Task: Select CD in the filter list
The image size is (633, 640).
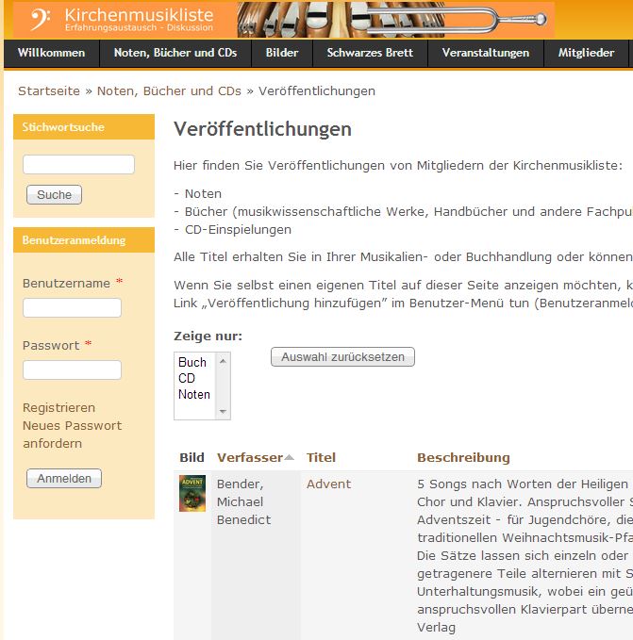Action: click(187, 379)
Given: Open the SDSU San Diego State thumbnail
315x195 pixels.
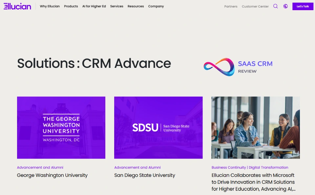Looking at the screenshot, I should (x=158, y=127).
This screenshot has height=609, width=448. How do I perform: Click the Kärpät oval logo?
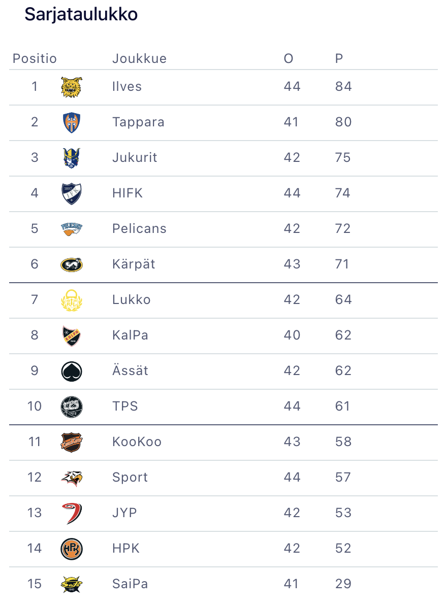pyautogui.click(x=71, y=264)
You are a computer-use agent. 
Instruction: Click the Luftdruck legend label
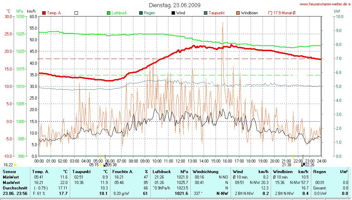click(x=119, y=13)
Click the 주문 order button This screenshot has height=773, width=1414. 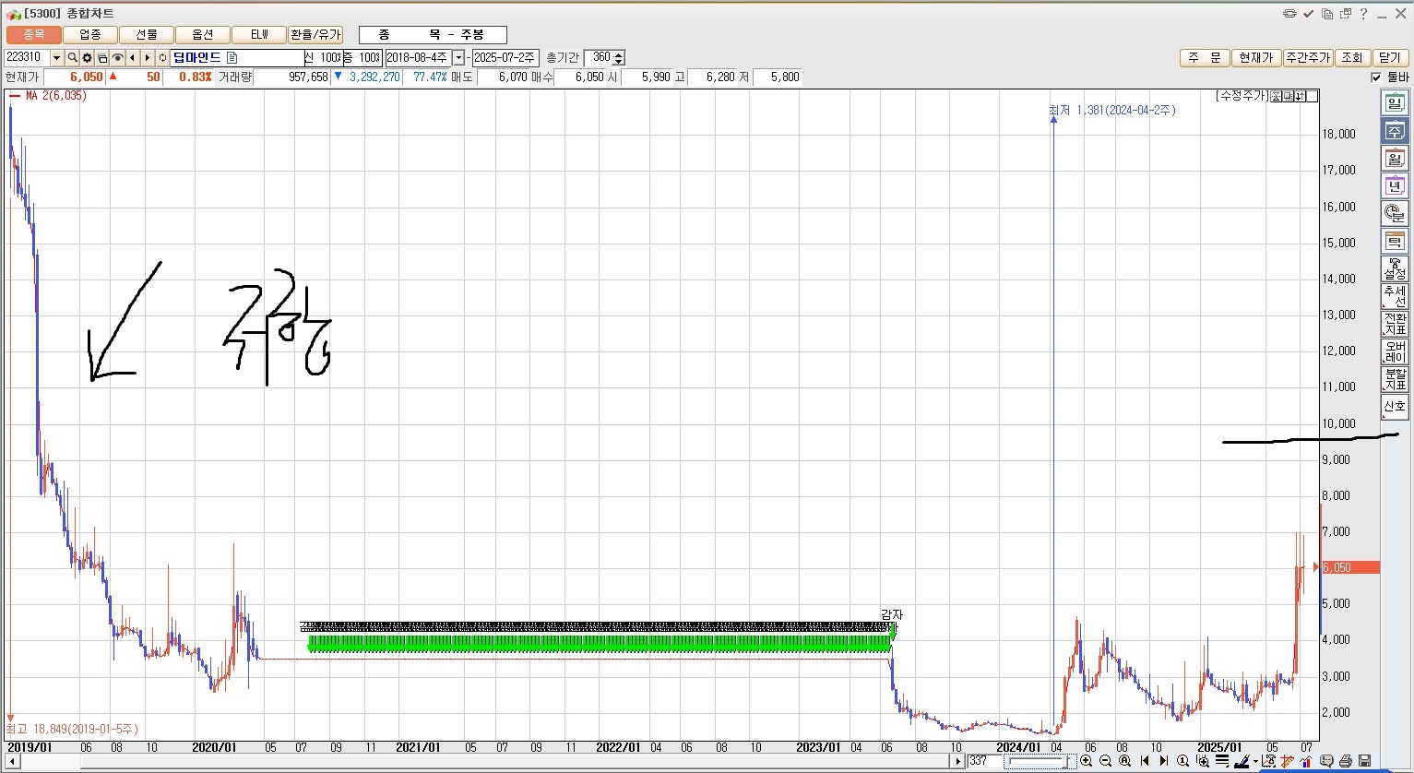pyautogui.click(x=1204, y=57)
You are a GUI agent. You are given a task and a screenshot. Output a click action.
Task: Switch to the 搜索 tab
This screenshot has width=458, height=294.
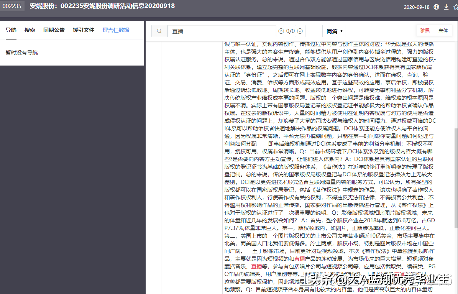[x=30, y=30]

__WHAT NEEDS TO BE DONE__
Render the items, from the line that contains "You are a GUI" through the end of the items, as a two-column CSV with the header columns instruction and response. Give one row per item, with its text and its answer each in a single quoted field, line breaks turned into spaces and the pictures left out.

__EXERCISE ANSWER__
instruction,response
"You are a GUI agent. You are given a task and a screenshot. Output a click action. Task: Switch to the 搜索 tab This screenshot has width=458, height=294.","[x=30, y=30]"